## Material for this exercise
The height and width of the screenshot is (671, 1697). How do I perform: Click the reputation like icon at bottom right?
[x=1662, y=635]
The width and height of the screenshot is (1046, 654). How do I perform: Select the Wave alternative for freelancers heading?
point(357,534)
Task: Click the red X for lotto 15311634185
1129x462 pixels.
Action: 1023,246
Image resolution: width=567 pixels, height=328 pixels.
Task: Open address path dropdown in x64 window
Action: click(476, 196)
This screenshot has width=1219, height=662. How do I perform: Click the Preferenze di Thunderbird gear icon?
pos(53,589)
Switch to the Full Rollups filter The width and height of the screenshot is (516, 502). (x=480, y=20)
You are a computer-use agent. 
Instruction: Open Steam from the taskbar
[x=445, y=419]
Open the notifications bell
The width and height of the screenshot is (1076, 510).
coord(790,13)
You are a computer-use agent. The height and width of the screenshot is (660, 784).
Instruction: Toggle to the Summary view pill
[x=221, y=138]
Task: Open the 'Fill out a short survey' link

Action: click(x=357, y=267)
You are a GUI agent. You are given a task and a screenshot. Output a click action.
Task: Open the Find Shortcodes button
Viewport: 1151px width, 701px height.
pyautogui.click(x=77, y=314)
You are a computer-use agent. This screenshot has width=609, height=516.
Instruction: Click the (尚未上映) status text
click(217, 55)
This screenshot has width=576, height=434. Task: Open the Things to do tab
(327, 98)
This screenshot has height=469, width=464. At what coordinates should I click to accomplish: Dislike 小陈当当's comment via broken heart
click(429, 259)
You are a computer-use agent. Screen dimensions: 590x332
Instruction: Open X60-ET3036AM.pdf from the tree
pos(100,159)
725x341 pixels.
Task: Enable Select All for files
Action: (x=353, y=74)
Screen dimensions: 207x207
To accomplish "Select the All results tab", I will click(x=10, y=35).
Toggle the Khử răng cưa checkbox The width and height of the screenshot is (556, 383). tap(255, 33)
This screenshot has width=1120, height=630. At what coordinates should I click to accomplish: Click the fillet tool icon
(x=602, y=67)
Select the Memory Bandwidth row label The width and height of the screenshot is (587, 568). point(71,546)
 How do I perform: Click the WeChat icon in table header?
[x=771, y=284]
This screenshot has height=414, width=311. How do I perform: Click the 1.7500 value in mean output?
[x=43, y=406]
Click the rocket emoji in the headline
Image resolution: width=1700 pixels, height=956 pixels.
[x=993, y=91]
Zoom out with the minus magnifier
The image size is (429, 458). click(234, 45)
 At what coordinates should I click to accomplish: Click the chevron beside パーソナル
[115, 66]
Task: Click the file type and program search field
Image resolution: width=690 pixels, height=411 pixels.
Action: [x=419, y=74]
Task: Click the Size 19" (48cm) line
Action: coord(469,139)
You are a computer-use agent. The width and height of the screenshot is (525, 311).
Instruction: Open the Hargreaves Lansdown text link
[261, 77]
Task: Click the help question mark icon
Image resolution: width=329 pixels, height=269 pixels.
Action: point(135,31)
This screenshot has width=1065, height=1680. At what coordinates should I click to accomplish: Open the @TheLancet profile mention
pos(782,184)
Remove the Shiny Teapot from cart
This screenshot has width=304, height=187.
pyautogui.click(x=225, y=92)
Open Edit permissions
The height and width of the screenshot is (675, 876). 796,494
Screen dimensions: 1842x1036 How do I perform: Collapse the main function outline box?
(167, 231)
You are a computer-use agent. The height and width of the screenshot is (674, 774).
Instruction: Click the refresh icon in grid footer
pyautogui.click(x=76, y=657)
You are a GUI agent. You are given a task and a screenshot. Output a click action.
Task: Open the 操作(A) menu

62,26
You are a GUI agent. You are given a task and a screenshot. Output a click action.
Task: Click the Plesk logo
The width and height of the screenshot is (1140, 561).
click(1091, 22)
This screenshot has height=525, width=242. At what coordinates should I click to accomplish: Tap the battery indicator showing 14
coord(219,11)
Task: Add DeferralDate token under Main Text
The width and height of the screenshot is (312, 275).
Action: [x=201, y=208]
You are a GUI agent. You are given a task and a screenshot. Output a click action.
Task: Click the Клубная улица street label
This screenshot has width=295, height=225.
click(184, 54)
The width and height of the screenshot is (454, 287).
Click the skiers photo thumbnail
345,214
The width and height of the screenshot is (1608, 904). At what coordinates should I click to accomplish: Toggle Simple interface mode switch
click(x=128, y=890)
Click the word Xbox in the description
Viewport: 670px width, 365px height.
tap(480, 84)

## Work instructions
Can you give the lines above as a Markdown table with the columns "Row" and "Line", numbering the rows and leaving out blank lines?

## Complete response
| Row | Line |
|---|---|
| 1 | The height and width of the screenshot is (671, 1697). How do I perform: Click the reputation like icon at bottom right? |
| 2 | [x=1662, y=635] |
| 3 | The width and height of the screenshot is (1046, 654). How do I perform: Select the Wave alternative for freelancers heading? |
| 4 | point(357,534) |
| 5 | Task: Click the red X for lotto 15311634185 |
| 6 | 1129x462 pixels. |
| 7 | Action: 1023,246 |
| 8 | Image resolution: width=567 pixels, height=328 pixels. |
| 9 | Task: Open address path dropdown in x64 window |
| 10 | Action: click(476, 196) |
| 11 | This screenshot has width=1219, height=662. How do I perform: Click the Preferenze di Thunderbird gear icon? |
| 12 | pos(53,589) |
| 13 | Switch to the Full Rollups filter The width and height of the screenshot is (516, 502). (x=480, y=20) |
| 14 | You are a computer-use agent.  |
| 15 | Instruction: Open Steam from the taskbar |
| 16 | [x=445, y=419] |
| 17 | Open the notifications bell |
| 18 | The width and height of the screenshot is (1076, 510). |
| 19 | coord(790,13) |
| 20 | You are a computer-use agent. The height and width of the screenshot is (660, 784). |
| 21 | Instruction: Toggle to the Summary view pill |
| 22 | [x=221, y=138] |
| 23 | Task: Open the 'Fill out a short survey' link |
| 24 | Action: click(x=357, y=267) |
| 25 | You are a GUI agent. You are given a task and a screenshot. Output a click action. |
| 26 | Task: Open the Find Shortcodes button |
| 27 | Viewport: 1151px width, 701px height. |
| 28 | pyautogui.click(x=77, y=314) |
| 29 | You are a computer-use agent. This screenshot has width=609, height=516. |
| 30 | Instruction: Click the (尚未上映) status text |
| 31 | click(217, 55) |
| 32 | This screenshot has width=576, height=434. Task: Open the Things to do tab |
| 33 | (327, 98) |
| 34 | This screenshot has height=469, width=464. At what coordinates should I click to accomplish: Dislike 小陈当当's comment via broken heart |
| 35 | click(429, 259) |
| 36 | You are a computer-use agent. Screen dimensions: 590x332 |
| 37 | Instruction: Open X60-ET3036AM.pdf from the tree |
| 38 | pos(100,159) |
| 39 | 725x341 pixels. |
| 40 | Task: Enable Select All for files |
| 41 | Action: (x=353, y=74) |
| 42 | Screen dimensions: 207x207 |
| 43 | To accomplish "Select the All results tab", I will click(x=10, y=35). |
| 44 | Toggle the Khử răng cưa checkbox The width and height of the screenshot is (556, 383). tap(255, 33) |
| 45 | This screenshot has width=1120, height=630. At what coordinates should I click to accomplish: Click the fillet tool icon |
| 46 | (x=602, y=67) |
| 47 | Select the Memory Bandwidth row label The width and height of the screenshot is (587, 568). point(71,546) |
| 48 |  How do I perform: Click the WeChat icon in table header? |
| 49 | [x=771, y=284] |
| 50 | This screenshot has height=414, width=311. How do I perform: Click the 1.7500 value in mean output? |
| 51 | [x=43, y=406] |
| 52 | Click the rocket emoji in the headline |
| 53 | Image resolution: width=1700 pixels, height=956 pixels. |
| 54 | [x=993, y=91] |
| 55 | Zoom out with the minus magnifier |
| 56 | The image size is (429, 458). click(234, 45) |
| 57 |  At what coordinates should I click to accomplish: Click the chevron beside パーソナル |
| 58 | [115, 66] |
| 59 | Task: Click the file type and program search field |
| 60 | Image resolution: width=690 pixels, height=411 pixels. |
| 61 | Action: [x=419, y=74] |
| 62 | Task: Click the Size 19" (48cm) line |
| 63 | Action: coord(469,139) |
| 64 | You are a computer-use agent. The width and height of the screenshot is (525, 311). |
| 65 | Instruction: Open the Hargreaves Lansdown text link |
| 66 | [261, 77] |
| 67 | Task: Click the help question mark icon |
| 68 | Image resolution: width=329 pixels, height=269 pixels. |
| 69 | Action: point(135,31) |
| 70 | This screenshot has width=1065, height=1680. At what coordinates should I click to accomplish: Open the @TheLancet profile mention |
| 71 | pos(782,184) |
| 72 | Remove the Shiny Teapot from cart |
| 73 | This screenshot has width=304, height=187. |
| 74 | pyautogui.click(x=225, y=92) |
| 75 | Open Edit permissions |
| 76 | The height and width of the screenshot is (675, 876). 796,494 |
| 77 | Screen dimensions: 1842x1036 How do I perform: Collapse the main function outline box? |
| 78 | (167, 231) |
| 79 | You are a computer-use agent. The height and width of the screenshot is (674, 774). |
| 80 | Instruction: Click the refresh icon in grid footer |
| 81 | pyautogui.click(x=76, y=657) |
| 82 | You are a GUI agent. You are given a task and a screenshot. Output a click action. |
| 83 | Task: Open the 操作(A) menu |
| 84 | 62,26 |
| 85 | You are a GUI agent. You are given a task and a screenshot. Output a click action. |
| 86 | Task: Click the Plesk logo |
| 87 | The width and height of the screenshot is (1140, 561). |
| 88 | click(1091, 22) |
| 89 | This screenshot has height=525, width=242. At what coordinates should I click to accomplish: Tap the battery indicator showing 14 |
| 90 | coord(219,11) |
| 91 | Task: Add DeferralDate token under Main Text |
| 92 | The width and height of the screenshot is (312, 275). |
| 93 | Action: [x=201, y=208] |
| 94 | You are a GUI agent. You are given a task and a screenshot. Output a click action. |
| 95 | Task: Click the Клубная улица street label |
| 96 | This screenshot has width=295, height=225. |
| 97 | click(184, 54) |
| 98 | The width and height of the screenshot is (454, 287). |
| 99 | Click the skiers photo thumbnail |
| 100 | 345,214 |
| 101 | The width and height of the screenshot is (1608, 904). At what coordinates should I click to accomplish: Toggle Simple interface mode switch |
| 102 | click(x=128, y=890) |
| 103 | Click the word Xbox in the description |
| 104 | Viewport: 670px width, 365px height. |
| 105 | tap(480, 84) |